◆ Exercise prompt:
Go to the line with "Viewport: 1393px width, 549px height." in the material below and copy from there through the line with "the Create New", exactly. Pictures are not copied.

◆ Data records:
________________________________________
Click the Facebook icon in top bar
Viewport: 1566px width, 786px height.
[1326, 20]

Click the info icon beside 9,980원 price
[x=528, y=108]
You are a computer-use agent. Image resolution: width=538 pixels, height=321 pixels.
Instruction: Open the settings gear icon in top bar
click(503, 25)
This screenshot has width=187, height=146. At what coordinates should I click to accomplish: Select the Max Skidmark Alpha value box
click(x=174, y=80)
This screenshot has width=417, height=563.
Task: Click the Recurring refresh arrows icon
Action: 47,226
________________________________________
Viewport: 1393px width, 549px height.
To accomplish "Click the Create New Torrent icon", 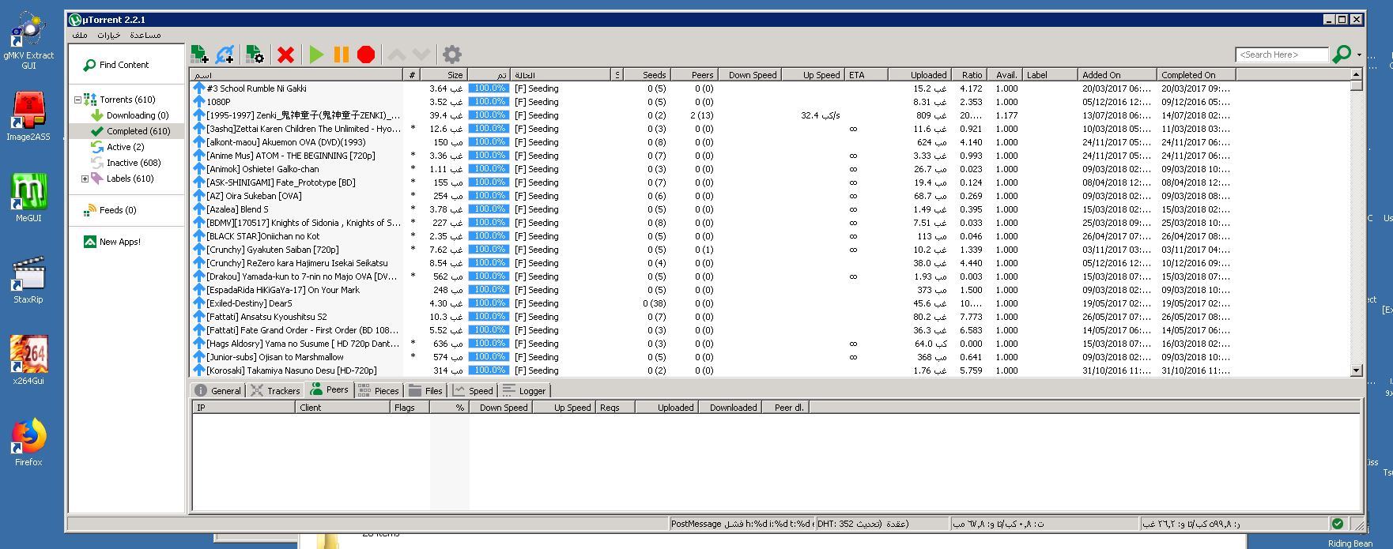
________________________________________
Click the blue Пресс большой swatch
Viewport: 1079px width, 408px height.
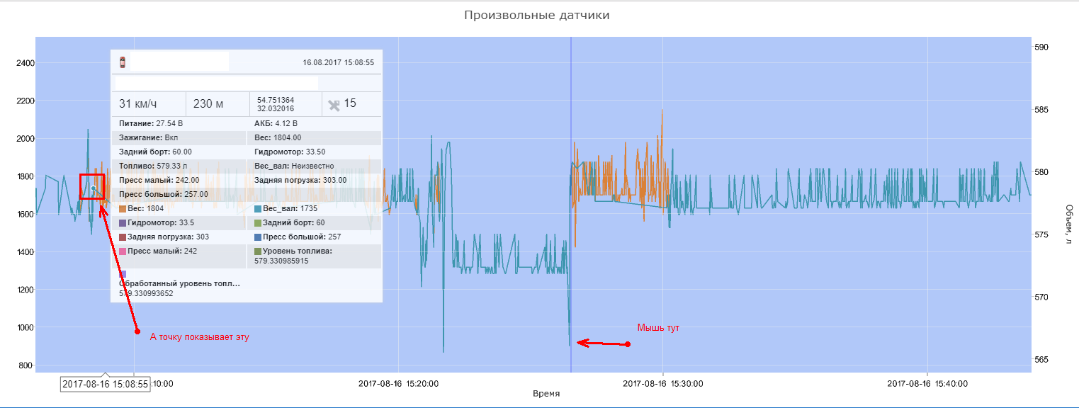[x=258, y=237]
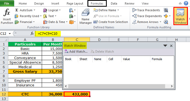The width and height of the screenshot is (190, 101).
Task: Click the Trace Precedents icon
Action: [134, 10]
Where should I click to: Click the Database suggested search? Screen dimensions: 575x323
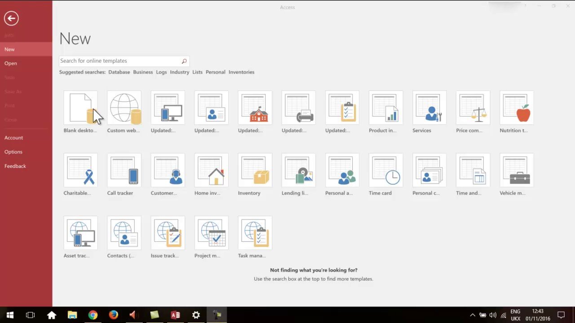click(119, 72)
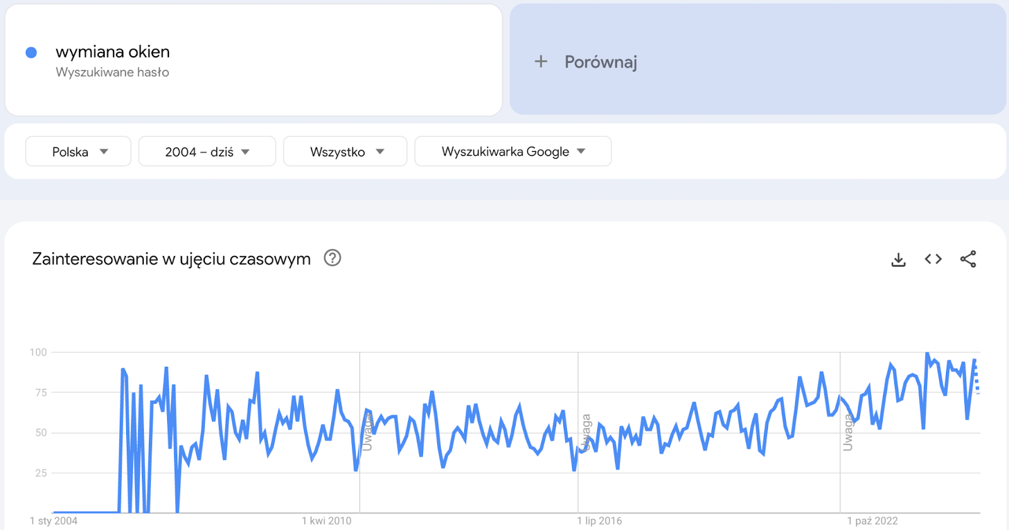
________________________________________
◆ Final answer:
Viewport: 1393px width, 549px height.
To accomplish "Click the Create New Torrent icon", 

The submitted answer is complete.